Le naufrage eut lieu alors que le cargo avait essuyé, sur la route qui le conduisait de Mombasa (Kenya) à Rotterdam, plusieurs tempêtes qui lui avaient occasionné de sérieuses avaries, affaiblissant la résistance du navire. La tempête qui survient le 14 février au matin lui fut fatale.
Le François Vieljeux lance plusieurs appels de demande d'assistance, adressés à son armateur, à partir de 10h13 du matin. Ses messages sont captés par les autorités espagnoles de Vigo qui les rediffusent en direction des navires croisant au large et les transmettent aux autorités françaises de Brest qui les font parvenir à l'armateur du bateau.
Un navire qui se trouvait à proximité François Vieljeux, le Saint Dominique, se dérouta pour lui porter assistance. Les autorités espagnoles, de leur coté, ont envoyé un remorqueur, le Remalcamosa, et la préfecture maritime de Brest, informée de la situation, envoie un remorqueur, l'Abeille Normandie.
A 11h55, le François Vieljeux, inconscient semble-t-il, de la gravité de sa situation, lance un message dans lequel il annonçe qu'il se dirige, à vitesse réduite, vers le port de Vigo et ne demande l'assistance que du Saint Dominique, du Remalcamosa et de l'Abeille Normandie. Ce message, toutefois, ne parvient pas aux autorités françaises qui, après avoir demandé l'assistance d'un avion britannique qui se trouvait dans la zone, décident finalement l'envoi d'un avion Atlantic, qui décolle de Brest a 13h42. Entre-temps, à 12h44, le François Vieljeux avait coulé.
Procédure
Plusieurs années après le drame, les ayants droits des victimes s'adressent à l'Etat français pour obtenir réparation du préjudice qu'ils avaient subi, en soutenant que le comportement des services de l'Etat avait été fautif.
Le TA de Rennes, saisi du refus de l'Etat, rejette leur demande en estimant qu'aucune faute lourde n'avait été commise. Les requérants font appel de ce jugement. Ils demandent la condamnation de l'Etat en mettant en cause les défauts des opérations matérielles d'assistance et de sauvetage du navire et l'insuffisance des procédures de contrôle technique.
Le Conseil d'Etat a rejeté leur requête en écartant l'ensemble des moyens soulevés par les requérants.

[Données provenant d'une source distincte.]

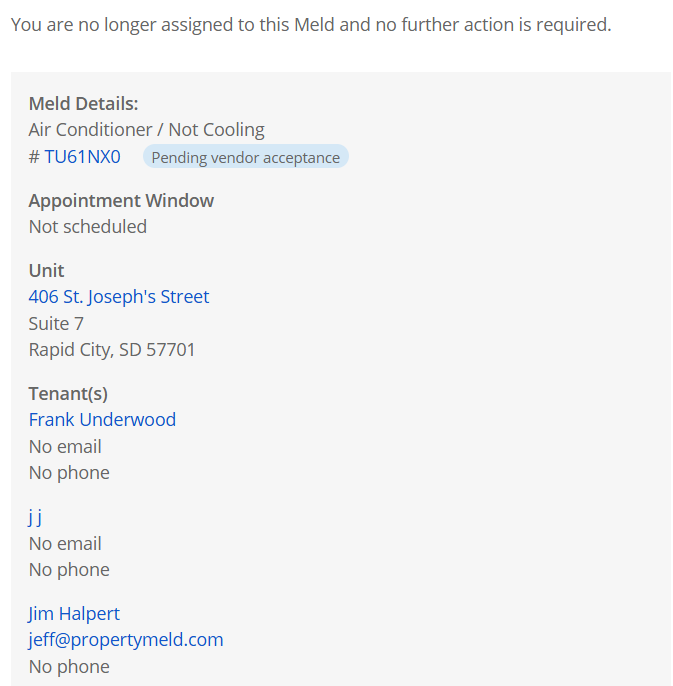Click the Suite 7 address line
Image resolution: width=673 pixels, height=686 pixels.
(56, 324)
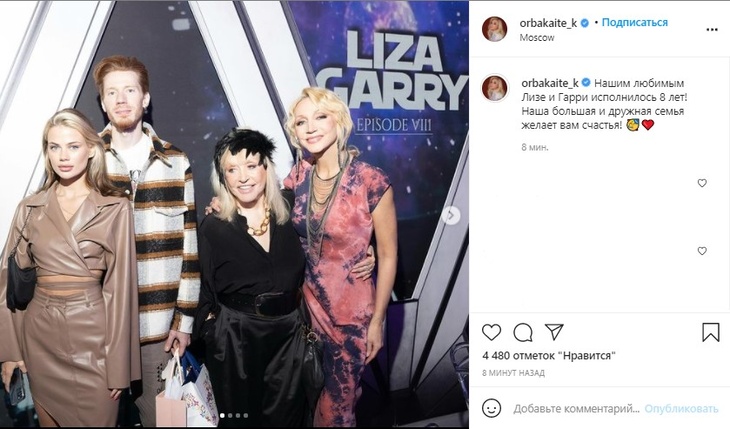
Task: Click Подписаться to follow the account
Action: coord(635,22)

Il a notamment considéré qu'aucune faute n'avait été commise :
ni par les services chargés du sauvetage du navire, abandonnant ainsi l'exigence d'une faute lourde pour mettre en cause la responsabilité de l'Etat à l'occasion des activités de sauvetage en mer, exigence qui résultait de l'arrêt Ministre des Transports c/ Mme Simon 1970;
ni à l'occasion du contrôle technique du navire, abandonnant également une jurisprudence ancienne qui exigeait la faute lourde dans ce domaine aussi Sieur Lescaudron 1968.